March 8, 2011 5:34 PM

Canadian Firms Tackle Trio of Natural Resource Deals

Posted by Brian Baxter

At least five leading Canadian law firms landed key outside advisory roles on three major transactions announced this week in the hot energy and mining sector.

Talisman Energy announced on Tuesday that it sold a 50 percent stake in natural gas assets located in British Columbia's Montney Shale basin to South Africa's Sasol for $1 billion. The New York Times reports the transaction is the second between the two companies in three months. In December, Talisman sold half of its stake in British Columbia's Farrell Creek shale to Sasol for $1 billion.

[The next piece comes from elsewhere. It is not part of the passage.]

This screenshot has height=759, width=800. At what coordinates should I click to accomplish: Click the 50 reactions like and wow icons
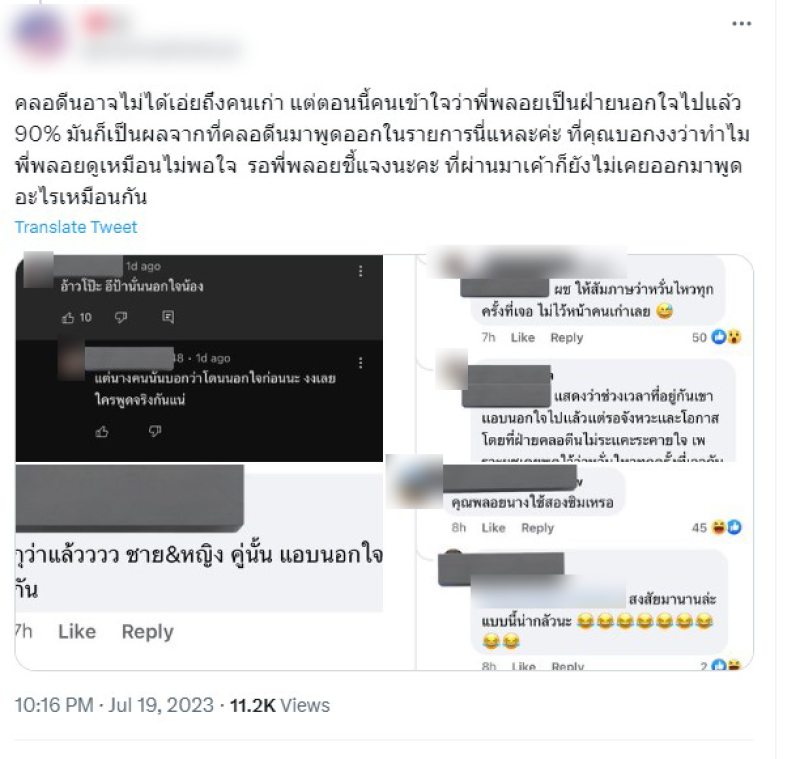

Fraser Milner Casgrain is advising Johannesburg-based Sasol on its latest deal with Talisman. Fraser Milner wasn't able to immediately provide the names of its lawyers working on the transaction. The firm advised Sasol on its December deal with Talisman. Sasol's internal legal director is Nereus Joubert.

A spokesman for Calgary-based Talisman did not respond to a request for comment on its outside counsel. Former Bennett Jones partner Robert Rooney serves as general counsel for Talisman, which is Canada's largest independent oil and gas exploration company.

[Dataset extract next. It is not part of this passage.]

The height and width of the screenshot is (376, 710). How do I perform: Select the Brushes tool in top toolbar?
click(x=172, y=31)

On Monday, India's Tata Steel announced that it reached an agreement with Canadian mining company New Millennium Capital (NMC) to jointly develop iron ore deposits in Labrador and Quebec, according to The Canadian Press. The potential value of the deal is $4.9 billion, as global steel producers join the rush to get a piece of Canada's abundant mineral wealth. But The Wall Street Journal reports that NMC and Tata Steel don't stand to reap quick gains from the accord.

Stikeman Elliott corporate partners Dee Rajpal and associate Colin Yao in Toronto are advising Tata Steel on its joint venture agreement. The firm previously advised the Mumbai-based company, India's largest in the steel industry, on its acquisition of an interest in NMC.

A spokesman for Calgary-based NMC did not respond to a request for the company's outside counsel. Roy Hudson, a corporate partner focused on oil and gas and energy work in the Calgary office of Davis LLP, serves as member of NMC's board. Bennett Jones counsel A. Anne McLellan, a former member of Canada's parliament, is a strategic adviser to NMC.

The Canadian Press also reported on Monday that Vancouver-based Magma Energy would acquire clean energy company Plutonic Power in an all-stock deal worth about $195 million. Magma will change its name to Alterra Power after acquiring Plutonic. The agreement calls for Magma shareholders to own 66 percent of Alterra, according to The Canadian Press, while Plutonic shareholders will own 34 percent.

Borden Ladner Gervais is advising Magma on the transaction. The firm previously advised Magma, a geothermal power provider, on an IPO in June 2009 that raised nearly $90 million. Another longtime firm client is Vancouver-based exploration and mining company Pan American Silver, whose chairman, Ross Beaty, serves as Magma's CEO. Pan American's general counsel, Robert Pirooz, also sits on Magma's board. Magma's general counsel is Lyle Braaten.

Miller Thomson is advising Plutonic on the deal, while a special committee of the Vancouver-based company's board is being counseled by Fasken Martineau DuMoulin M&A partner Blair Horn, corporate partners Frank Schober and Georald Ingborg, and litigation partner Tracey Cohen. R. Stuart "Tookie" Angus, a former partner and head of the global mining group at Fasken, is a member of Plutonic's board. Former Miller Thomson partner Rupert Legge serves as Plutonic's executive vice president of corporate and legal affairs.

Completion of the merger between Magma and Plutonic is contingent on the approval of shareholders of both companies at special meetings scheduled for late April. The deal also requires regulatory, stock, and court approvals, according to a statement by Plutonic.

As we reported late last year, the Canadian legal market was shaken up as a result of the spate of natural resource deals that caused some firms to pursue mergers with rivals and tie-ups with smaller shops. On Monday we reported on two foreign firms eyeing a foothold in Canada, at least one of which was drawn by the country's growing importance in global energy markets.